### Text section:
■ ■ ■ ■ ■

Molecular genetics of androgen insensitivity

Abstract

Androgen insensitivity syndromes are the clinical manifestations of end-organ resistance to androgen actions. In this inborn error of sexual differentiation, the most common cause of end-organ resistance is altered androgen receptor function. The clinical features of androgen insensitivity range from phenotypic females with complete androgen insensitivity to minimally affected phenotypic males with partial androgen insensitivity. The mechanism of action of the androgen receptor involves binding of the ligand which promotes conformational changes to overcome the inhibition to dimerization. The receptor is translocated to the nucleus if it is not already located there. The receptor then binds to a specific region of DNA, the hormone response element, eliciting its actions within the target cell. Post-translation modification in terms of phosphorylation may occur. Hydroxyfluta-mide, an antiandrogen, is able to bind to the androgen receptor, but presumably does not achieve the correct conformation to promote DNA binding.

■ ■ ■ ■ ■

### Provided material:
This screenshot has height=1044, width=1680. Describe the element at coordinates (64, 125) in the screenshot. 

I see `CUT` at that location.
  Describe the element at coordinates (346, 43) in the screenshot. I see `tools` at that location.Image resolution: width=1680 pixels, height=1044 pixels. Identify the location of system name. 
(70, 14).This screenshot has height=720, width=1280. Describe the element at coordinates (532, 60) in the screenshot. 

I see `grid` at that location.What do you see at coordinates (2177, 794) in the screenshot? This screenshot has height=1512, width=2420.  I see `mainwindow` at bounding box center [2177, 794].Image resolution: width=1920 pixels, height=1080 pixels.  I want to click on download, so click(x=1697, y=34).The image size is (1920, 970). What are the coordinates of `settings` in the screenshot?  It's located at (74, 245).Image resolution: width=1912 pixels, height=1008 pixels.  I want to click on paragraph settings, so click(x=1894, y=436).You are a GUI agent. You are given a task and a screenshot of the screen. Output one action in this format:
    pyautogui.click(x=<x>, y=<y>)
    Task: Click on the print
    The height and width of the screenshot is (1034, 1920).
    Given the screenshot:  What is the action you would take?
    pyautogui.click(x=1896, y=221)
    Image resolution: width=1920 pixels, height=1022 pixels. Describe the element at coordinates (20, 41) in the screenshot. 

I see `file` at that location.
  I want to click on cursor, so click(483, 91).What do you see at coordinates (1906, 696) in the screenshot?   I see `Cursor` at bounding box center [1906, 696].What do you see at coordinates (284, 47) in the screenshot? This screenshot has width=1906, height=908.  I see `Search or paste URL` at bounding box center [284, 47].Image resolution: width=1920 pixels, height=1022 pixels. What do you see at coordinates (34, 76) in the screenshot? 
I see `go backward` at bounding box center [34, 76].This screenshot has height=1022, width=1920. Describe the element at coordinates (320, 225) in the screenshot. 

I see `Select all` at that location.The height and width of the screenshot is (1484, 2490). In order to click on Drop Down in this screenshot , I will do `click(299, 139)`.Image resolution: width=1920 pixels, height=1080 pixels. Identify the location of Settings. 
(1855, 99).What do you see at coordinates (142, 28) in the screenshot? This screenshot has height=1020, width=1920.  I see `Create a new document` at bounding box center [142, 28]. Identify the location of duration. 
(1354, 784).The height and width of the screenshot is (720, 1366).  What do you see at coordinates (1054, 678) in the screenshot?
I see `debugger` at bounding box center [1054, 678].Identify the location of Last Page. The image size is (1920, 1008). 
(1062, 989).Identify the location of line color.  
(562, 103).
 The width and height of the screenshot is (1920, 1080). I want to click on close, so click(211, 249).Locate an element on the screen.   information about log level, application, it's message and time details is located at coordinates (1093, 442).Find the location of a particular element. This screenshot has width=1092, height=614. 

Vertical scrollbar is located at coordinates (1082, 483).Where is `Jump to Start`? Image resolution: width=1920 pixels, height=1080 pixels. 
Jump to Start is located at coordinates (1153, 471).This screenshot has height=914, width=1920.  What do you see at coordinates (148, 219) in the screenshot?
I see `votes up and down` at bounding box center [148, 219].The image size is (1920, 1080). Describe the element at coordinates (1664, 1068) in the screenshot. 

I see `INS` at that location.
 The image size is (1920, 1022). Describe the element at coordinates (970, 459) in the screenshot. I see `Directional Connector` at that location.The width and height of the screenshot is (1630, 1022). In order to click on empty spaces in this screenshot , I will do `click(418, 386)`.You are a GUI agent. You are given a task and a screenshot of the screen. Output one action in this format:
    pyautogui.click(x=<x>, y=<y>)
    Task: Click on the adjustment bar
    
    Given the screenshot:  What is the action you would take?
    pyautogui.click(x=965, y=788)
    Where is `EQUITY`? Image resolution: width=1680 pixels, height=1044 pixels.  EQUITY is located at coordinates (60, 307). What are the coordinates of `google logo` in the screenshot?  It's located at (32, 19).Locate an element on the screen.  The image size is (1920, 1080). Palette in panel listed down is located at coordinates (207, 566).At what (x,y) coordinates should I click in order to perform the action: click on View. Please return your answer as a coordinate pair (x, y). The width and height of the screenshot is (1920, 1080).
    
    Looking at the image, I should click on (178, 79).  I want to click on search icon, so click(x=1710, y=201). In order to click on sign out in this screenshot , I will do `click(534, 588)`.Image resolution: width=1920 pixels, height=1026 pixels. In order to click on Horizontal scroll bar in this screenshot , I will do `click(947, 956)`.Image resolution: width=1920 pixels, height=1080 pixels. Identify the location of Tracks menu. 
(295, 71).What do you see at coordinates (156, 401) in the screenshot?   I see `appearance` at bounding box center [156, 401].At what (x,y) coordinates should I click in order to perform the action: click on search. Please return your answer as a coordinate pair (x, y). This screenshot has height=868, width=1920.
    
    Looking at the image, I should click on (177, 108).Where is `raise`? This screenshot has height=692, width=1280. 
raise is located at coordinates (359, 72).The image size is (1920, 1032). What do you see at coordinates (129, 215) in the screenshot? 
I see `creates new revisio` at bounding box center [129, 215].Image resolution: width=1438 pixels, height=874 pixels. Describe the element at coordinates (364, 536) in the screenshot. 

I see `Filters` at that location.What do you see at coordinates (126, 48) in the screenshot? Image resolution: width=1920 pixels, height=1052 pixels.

■ ■ ■ ■ ■

### Work task:
Can you carry the abstract on the molecular genetics of androgen insensitivity forward, picking up after its last sentence about hydroxyflutamide?

### Exercise answer:
Analyzing the abnormal receptor gene in affected families has provided much information regarding the structure and function of the androgen receptor. In contrast to cystic fibrosis in which many affected individuals carry a deletion of phenylalanine at codon 508, the diversity of mutations in androgen insensitivity complicates the development of simple molecular screening tests. Nevertheless, for those instances of partial androgen insensitivity and significant genital ambiguity, phenotype/genotype correlations for previously recognized mutations may be helpful in predicting the natural history, i.e., magnitude of androgen resistance.